En cambio, ¿qué clase de discusión es la que se propone? Levantar, durante el periodo vacacional, una reja que permita el acceso únicamente a los estudiantes. Además, instalar cámaras de vigilancia e iluminar mejor ciertas zonas mucho más alejadas del campus central. En primera instancia, no se trata de una medida completamente reprobable: la UNAM está reconociendo públicamente un problema de inseguridad. Pero, si miramos con mayor detenimiento, este proceder pareciera neutralizar toda una discusión que es necesaria, sin mencionar el desafortunado momento simbólico en que la UNAM decide levantar una suerte de muro fronterizo entre el campus y una capital que, a pesar de la ingenuidad negacionista, también forma parte de un país tomado por el narcotráfico. La reja y las cámaras, y tal vez cualquier otra normativa que busque presentarse como una solución, no serán más que paliativos ante un territorio tan difícil como es Ciudad Universitaria. La reja se levanta y el consumo de drogas se queda dentro de todas maneras, así como las denuncias por acoso, la precariedad sanitaria, el despotismo académico y un largo etcétera.
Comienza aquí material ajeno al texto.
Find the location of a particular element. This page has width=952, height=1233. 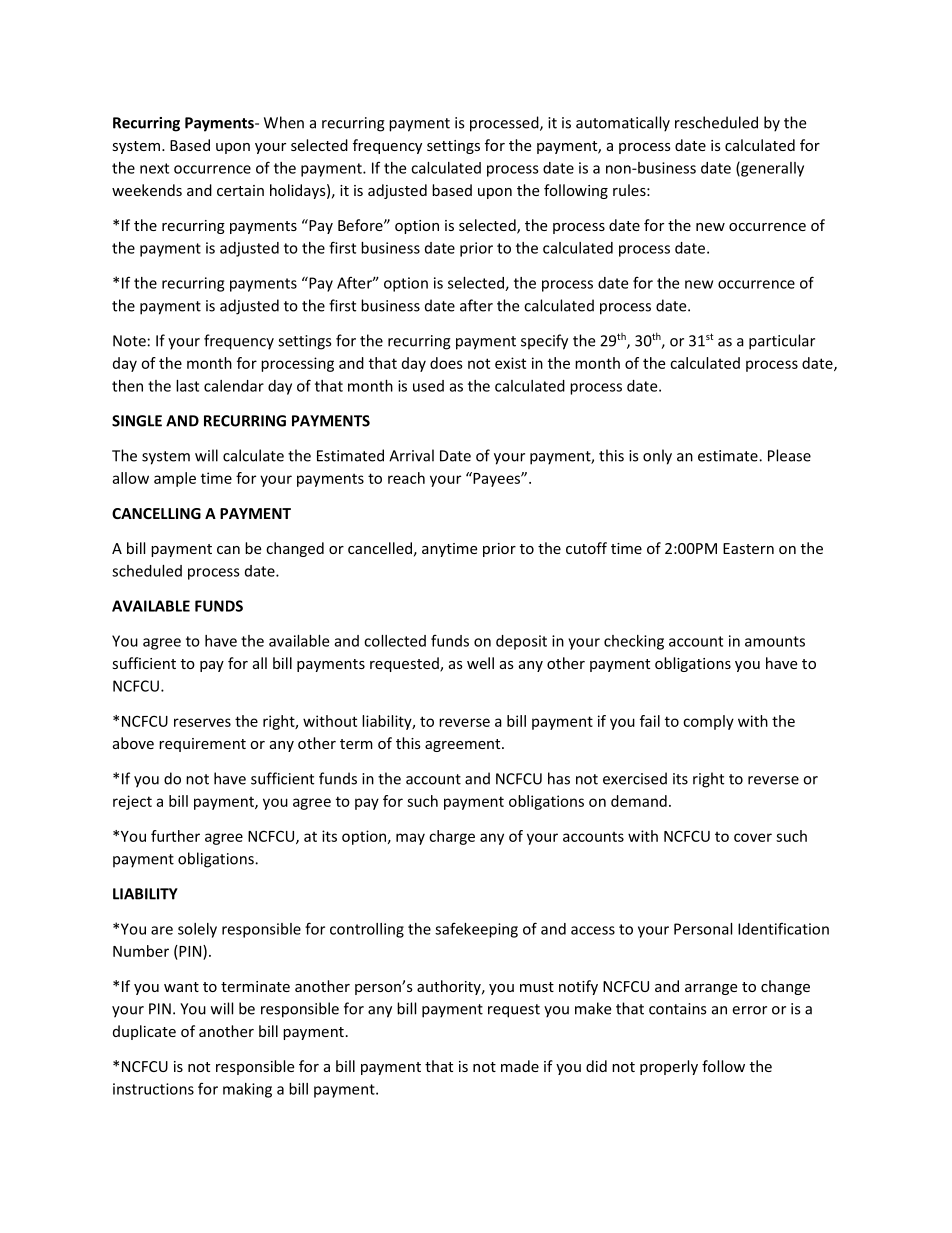

properly is located at coordinates (669, 1067).
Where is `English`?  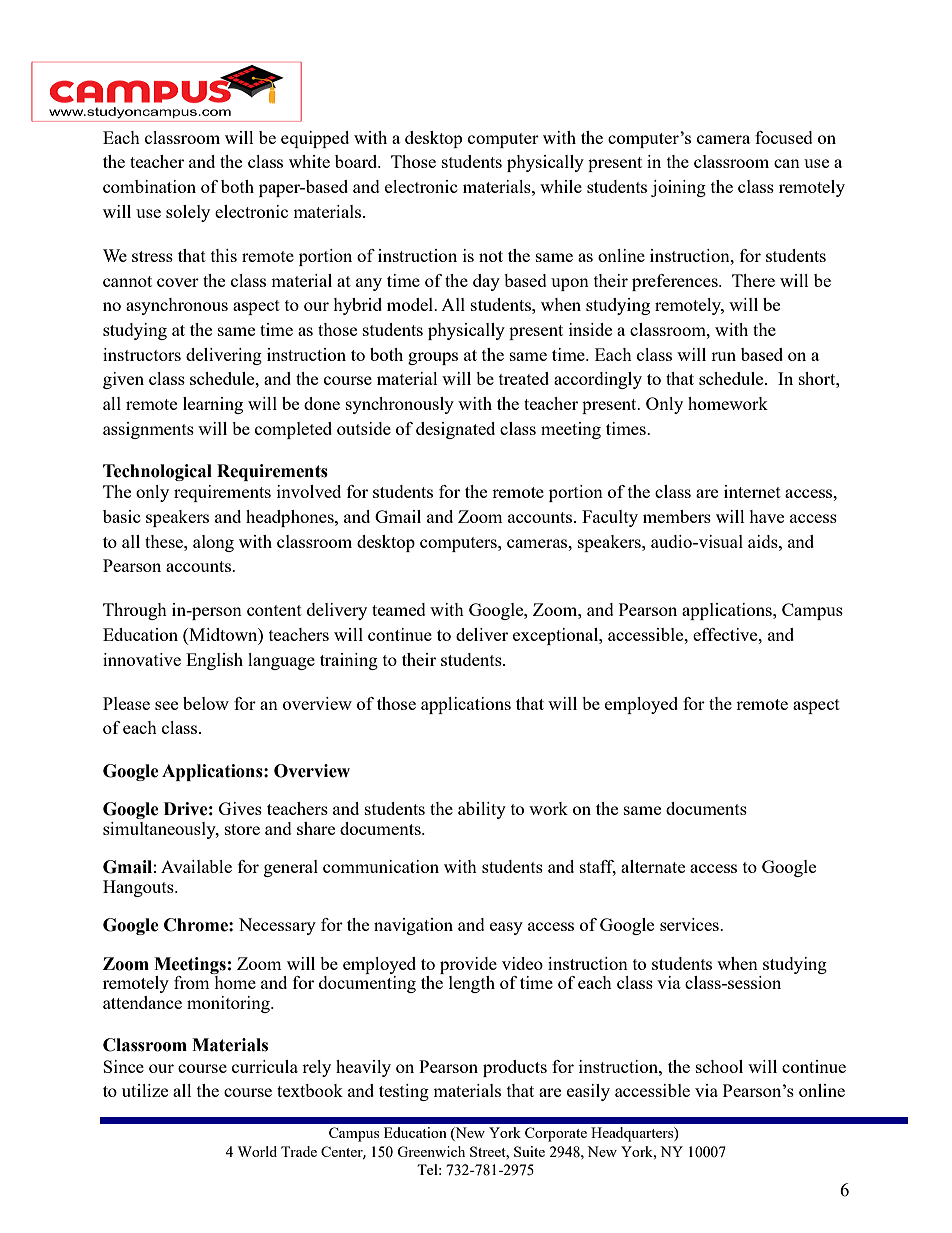 English is located at coordinates (214, 661).
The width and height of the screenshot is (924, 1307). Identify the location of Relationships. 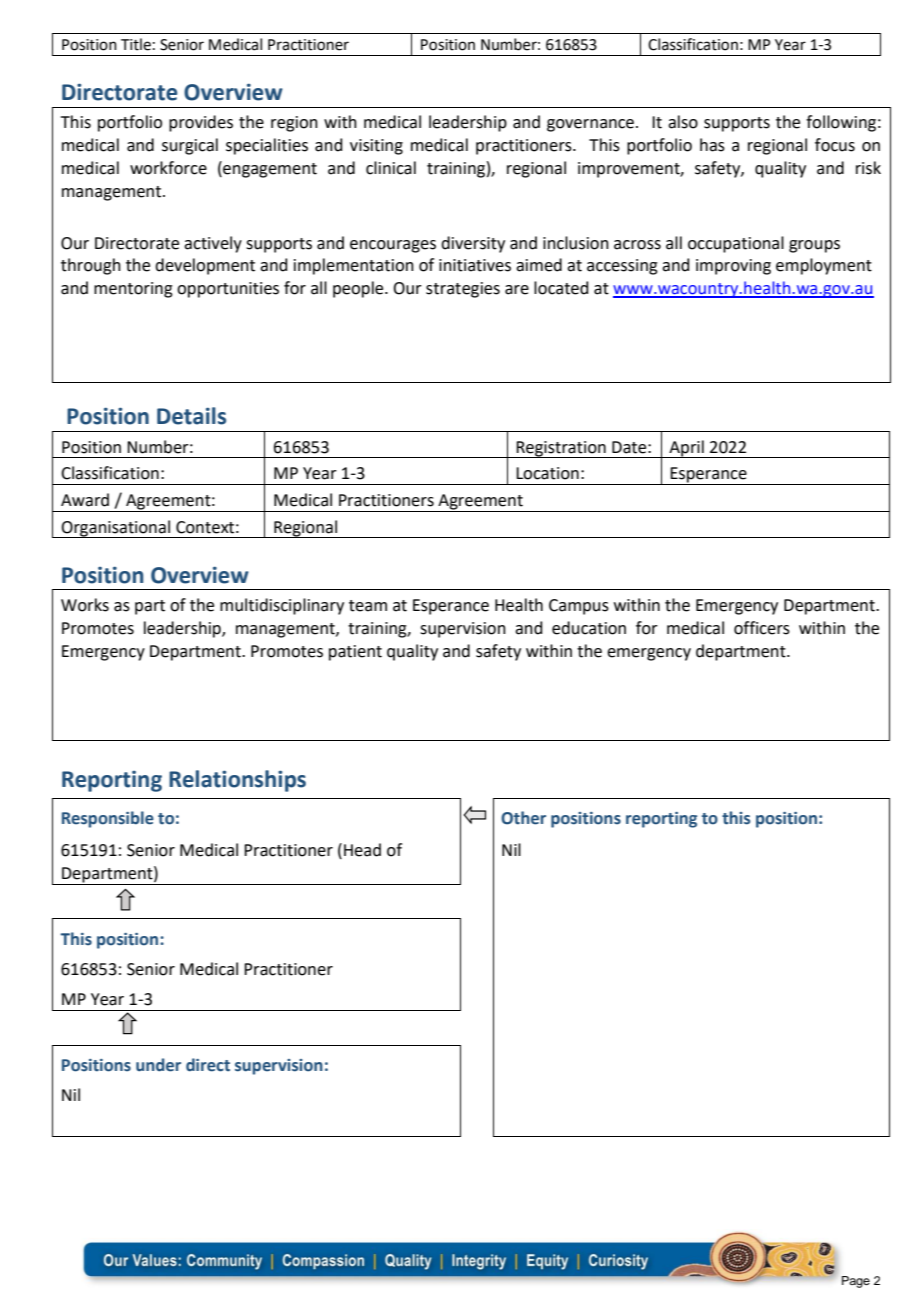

Habría que pasar de las soluciones inmediatas a la verdadera confrontación de ideas, de esa democracia que neutraliza toda crítica a un encuentro entre todos los actores involucrados en la vida cotidiana de CU. Si un campus de dimensiones tan grandes pudo crear un consenso e irse a paro después de lo ocurrido en Ayotzinapa, ¿por qué pareciera una utopía pensar en una asamblea en que las mujeres vocalicen sus demandas ante las autoridades y los consejos estudiantiles? ¿Por qué huir ante la idea de una discusión totalmente abierta sobre la legalización de las drogas y que sea sostenida no sólo por las autoridades y los expertos, sino que también involucre a estudiantes? ¿Por qué seguir sosteniendo una mímica policial que dice sancionar el mal uso de las instalaciones del campus y no tomar partido cuando ocurren feminicidios? Dudo mucho que quienes protestan contra la inseguridad en Ciudad Universitaria hayan estado buscando una reja, unas cámaras y más alumbrado.